Earlier this week the NY Times reported that Google filed a complaint with the Department of Justice about Microsoft’s desktop search. At a time when Google is under scrutiny in the EU for privacy practices, censorship in China, and has potential antitrust issues of its own with the recent DoubleClick acquisition, this complaint is politically precarious.
But the complaint hits on a broader public policy point: will antitrust regulation put the heat on tech companies that innovate by integrating?

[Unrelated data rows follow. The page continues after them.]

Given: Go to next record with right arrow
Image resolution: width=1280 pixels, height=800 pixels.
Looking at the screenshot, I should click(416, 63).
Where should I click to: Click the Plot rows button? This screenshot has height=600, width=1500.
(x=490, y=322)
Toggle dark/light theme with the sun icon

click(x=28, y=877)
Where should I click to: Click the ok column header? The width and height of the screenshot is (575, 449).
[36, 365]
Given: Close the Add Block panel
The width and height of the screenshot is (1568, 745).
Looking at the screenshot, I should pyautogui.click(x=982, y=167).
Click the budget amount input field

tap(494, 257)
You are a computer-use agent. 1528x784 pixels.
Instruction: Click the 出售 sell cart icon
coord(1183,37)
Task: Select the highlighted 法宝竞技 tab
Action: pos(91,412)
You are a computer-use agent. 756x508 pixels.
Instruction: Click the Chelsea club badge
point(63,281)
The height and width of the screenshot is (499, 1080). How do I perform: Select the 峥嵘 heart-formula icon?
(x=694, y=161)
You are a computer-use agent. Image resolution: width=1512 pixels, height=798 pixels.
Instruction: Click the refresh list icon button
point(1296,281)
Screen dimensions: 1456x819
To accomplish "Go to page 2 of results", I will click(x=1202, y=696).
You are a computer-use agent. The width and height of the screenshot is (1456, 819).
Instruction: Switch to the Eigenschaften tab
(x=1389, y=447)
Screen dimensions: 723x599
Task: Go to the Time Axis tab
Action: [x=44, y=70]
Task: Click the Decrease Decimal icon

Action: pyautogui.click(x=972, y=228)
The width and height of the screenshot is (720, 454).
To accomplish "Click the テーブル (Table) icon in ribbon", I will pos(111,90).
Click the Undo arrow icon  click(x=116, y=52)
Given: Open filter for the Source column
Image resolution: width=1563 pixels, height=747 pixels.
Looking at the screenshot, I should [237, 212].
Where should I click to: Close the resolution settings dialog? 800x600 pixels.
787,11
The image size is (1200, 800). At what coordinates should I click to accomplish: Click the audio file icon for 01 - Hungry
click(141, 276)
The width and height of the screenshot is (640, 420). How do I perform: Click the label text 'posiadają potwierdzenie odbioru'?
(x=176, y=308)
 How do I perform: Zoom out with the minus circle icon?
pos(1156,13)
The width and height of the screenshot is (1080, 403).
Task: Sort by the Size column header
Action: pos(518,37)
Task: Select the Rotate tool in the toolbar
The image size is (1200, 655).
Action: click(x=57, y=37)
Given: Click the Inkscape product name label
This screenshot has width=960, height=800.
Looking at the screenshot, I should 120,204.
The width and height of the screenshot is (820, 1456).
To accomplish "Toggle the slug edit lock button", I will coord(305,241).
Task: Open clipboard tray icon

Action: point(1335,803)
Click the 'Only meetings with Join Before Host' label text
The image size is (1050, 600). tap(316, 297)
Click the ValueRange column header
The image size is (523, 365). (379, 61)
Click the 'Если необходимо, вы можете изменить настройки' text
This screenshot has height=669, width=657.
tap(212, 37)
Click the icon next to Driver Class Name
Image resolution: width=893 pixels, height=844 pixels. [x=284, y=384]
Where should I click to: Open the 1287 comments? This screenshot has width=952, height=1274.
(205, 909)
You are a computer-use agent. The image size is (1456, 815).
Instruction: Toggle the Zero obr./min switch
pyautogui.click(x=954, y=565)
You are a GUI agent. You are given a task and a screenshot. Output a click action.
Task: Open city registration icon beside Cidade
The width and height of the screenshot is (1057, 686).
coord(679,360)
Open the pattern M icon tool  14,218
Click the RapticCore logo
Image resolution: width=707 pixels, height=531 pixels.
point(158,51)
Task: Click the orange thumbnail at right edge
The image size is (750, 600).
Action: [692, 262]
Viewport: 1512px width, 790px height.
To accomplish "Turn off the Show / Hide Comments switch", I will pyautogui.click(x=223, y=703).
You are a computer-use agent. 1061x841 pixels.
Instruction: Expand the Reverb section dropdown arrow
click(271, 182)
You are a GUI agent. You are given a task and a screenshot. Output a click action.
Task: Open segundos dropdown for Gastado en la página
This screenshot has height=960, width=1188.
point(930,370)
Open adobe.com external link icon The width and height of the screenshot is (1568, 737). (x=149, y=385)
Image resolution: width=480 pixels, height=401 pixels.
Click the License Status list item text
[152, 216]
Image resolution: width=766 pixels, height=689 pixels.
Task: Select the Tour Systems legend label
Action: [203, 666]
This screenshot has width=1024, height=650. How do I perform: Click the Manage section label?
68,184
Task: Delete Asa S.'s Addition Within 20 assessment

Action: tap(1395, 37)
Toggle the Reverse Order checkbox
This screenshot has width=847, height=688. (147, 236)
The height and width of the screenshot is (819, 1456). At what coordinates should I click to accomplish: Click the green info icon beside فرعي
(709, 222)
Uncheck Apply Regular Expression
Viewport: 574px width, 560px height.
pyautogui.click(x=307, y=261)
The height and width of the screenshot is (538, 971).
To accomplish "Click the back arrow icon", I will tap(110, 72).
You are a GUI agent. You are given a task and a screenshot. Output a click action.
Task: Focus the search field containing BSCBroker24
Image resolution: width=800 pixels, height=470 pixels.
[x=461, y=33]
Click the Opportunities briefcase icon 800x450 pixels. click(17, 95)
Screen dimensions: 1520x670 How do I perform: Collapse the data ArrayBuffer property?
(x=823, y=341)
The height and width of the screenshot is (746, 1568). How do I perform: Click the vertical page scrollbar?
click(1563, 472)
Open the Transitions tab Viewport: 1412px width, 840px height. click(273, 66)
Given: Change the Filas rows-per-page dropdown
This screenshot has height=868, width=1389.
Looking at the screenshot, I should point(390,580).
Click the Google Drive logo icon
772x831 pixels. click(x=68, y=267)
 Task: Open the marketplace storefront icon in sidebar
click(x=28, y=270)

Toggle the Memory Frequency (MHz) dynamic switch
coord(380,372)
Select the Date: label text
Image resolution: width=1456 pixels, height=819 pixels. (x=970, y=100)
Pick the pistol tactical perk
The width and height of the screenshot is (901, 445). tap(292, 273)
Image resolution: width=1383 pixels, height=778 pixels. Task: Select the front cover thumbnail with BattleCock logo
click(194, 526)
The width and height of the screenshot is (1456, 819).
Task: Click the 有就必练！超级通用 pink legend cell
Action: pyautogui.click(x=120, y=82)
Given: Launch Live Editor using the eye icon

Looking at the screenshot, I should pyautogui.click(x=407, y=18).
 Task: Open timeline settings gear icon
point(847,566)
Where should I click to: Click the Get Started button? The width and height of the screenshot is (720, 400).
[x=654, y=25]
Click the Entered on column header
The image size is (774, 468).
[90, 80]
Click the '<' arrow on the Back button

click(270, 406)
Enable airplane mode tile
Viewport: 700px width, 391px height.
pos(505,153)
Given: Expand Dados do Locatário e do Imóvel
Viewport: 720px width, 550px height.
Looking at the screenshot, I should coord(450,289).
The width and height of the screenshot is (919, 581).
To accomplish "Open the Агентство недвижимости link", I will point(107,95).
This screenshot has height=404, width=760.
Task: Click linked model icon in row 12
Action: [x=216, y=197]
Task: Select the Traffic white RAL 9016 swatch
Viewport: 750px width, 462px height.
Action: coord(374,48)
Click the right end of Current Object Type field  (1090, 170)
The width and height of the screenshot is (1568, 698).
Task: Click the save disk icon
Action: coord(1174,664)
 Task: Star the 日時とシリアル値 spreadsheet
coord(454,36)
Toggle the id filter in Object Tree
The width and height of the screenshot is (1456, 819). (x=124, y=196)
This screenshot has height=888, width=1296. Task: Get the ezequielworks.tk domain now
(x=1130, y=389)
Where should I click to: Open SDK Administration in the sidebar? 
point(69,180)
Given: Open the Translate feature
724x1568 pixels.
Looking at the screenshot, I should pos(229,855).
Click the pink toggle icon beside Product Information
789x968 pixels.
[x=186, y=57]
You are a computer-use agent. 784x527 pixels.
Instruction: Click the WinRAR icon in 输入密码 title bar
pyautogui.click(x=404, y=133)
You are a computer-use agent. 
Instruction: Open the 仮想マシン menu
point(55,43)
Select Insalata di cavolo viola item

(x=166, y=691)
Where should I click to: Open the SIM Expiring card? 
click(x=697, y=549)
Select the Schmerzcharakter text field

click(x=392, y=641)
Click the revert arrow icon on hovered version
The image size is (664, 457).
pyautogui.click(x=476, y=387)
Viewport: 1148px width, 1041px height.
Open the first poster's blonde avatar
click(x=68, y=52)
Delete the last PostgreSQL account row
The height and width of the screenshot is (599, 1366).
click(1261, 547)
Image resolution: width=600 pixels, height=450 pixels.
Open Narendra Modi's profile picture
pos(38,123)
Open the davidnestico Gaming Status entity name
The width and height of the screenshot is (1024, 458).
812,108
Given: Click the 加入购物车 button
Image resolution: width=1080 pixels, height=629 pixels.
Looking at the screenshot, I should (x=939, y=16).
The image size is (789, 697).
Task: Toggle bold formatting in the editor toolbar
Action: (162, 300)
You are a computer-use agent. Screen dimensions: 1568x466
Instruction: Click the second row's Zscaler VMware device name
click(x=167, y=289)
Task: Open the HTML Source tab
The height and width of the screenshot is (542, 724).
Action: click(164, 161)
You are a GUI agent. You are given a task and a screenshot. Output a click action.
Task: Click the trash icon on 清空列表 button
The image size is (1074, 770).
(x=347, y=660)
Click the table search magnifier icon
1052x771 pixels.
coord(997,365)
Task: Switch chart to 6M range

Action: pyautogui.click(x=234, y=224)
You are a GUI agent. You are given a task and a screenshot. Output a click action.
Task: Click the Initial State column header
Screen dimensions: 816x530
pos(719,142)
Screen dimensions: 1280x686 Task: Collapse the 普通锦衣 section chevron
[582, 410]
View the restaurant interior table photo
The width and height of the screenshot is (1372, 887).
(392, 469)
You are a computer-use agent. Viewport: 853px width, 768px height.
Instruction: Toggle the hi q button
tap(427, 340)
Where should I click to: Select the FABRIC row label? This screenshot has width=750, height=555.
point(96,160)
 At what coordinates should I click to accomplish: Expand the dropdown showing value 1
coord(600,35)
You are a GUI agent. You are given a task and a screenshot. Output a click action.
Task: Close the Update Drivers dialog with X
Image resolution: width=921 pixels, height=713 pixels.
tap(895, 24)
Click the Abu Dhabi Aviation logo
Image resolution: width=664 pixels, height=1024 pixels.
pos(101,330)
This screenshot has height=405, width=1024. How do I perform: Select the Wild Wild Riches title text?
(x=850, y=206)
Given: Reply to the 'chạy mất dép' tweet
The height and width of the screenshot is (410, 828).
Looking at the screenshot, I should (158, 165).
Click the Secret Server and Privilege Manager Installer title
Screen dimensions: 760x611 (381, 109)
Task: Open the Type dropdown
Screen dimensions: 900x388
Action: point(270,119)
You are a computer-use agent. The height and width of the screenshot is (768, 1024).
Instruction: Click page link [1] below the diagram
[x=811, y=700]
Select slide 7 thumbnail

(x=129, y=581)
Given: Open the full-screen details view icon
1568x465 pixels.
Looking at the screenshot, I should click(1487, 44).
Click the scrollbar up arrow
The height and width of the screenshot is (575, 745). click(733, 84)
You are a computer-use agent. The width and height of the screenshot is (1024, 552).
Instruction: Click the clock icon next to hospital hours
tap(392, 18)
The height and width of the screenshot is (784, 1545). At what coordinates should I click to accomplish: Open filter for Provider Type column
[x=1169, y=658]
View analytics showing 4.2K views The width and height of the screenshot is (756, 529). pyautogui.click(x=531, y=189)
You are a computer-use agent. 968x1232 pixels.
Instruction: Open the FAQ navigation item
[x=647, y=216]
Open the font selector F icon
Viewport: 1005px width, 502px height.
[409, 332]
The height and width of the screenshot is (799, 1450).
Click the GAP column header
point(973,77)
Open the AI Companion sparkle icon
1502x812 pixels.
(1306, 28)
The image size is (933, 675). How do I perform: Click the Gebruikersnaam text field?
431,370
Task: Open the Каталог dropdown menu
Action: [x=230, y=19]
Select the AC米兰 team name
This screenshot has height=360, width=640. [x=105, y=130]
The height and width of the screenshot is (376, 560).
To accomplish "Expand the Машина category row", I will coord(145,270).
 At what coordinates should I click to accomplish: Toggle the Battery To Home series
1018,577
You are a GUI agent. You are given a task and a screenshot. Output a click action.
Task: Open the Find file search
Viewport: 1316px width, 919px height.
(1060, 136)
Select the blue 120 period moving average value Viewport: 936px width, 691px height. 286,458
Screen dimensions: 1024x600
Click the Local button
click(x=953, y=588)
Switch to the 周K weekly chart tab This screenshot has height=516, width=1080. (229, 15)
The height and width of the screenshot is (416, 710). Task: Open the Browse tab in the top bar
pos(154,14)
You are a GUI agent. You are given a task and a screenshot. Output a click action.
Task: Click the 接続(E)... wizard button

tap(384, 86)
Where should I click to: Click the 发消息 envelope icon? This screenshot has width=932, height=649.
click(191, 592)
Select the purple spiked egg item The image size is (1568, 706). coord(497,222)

That’s the subject of my new paper along with co-author
Steve DelBianco. In Consumer Demand Drives Innovation and Integration in Desktop Computing, we examine the competition policy concerns raised by the
on-demand desktop, and the danger that overzealous regulators could constrain
the future of Web2.0.
Feature integration is an essential way to improve products
and motivate existing consumers to upgrade. Traditional desktop vendors like
Microsoft and Apple usually spend several years integrating new features into
major releases of their operating systems and applications. Even a core Linux distribution like Debian
manages only about one release each year. Consumers often prefer a bundled
product that provides more value for the money, and the software industry
typically responds by combining services in a suite of applications.
But ubiquitous broadband Internet connectivity will revolutionize
integration innovation. Just look at Google’s on-demand desktop.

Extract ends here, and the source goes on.